The log file records when the Islandora REST Ingester was run, what objects and datastreams it ingested, and checksum verifications (if checksums were enabled on datastreams). It also records any exceptions thown during REST requests:
[2017-07-17 07:12:35] Islandora REST Ingester.INFO: ingest.php (endpoint http://localhost:8000/islandora/rest/v1) started at July 17, 2017, 7:12 am [] []

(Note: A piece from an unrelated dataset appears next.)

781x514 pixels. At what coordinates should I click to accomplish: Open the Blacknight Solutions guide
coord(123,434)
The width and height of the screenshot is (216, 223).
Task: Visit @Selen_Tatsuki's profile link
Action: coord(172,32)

[2017-07-17 07:12:35] Islandora REST Ingester.WARNING: /home/mark/Documents/hacking/islandora_rest_scripts/ingest_islandora_objects_via_rest/testinput/bar appears to be empty, skipping. [] []
[2017-07-17 07:12:35] Islandora REST Ingester.INFO: Object rest:172 ingested from /home/mark/Documents/hacking/islandora_rest_scripts/ingest_islandora_objects_via_rest/testinput/baz [] []
[2017-07-17 07:12:36] Islandora REST Ingester.INFO: Object rest:172 datastream MODS ingested from /home/mark/Documents/hacking/islandora_rest_scripts/ingest_islandora_objects_via_rest/testinput/baz/MODS.xml [] []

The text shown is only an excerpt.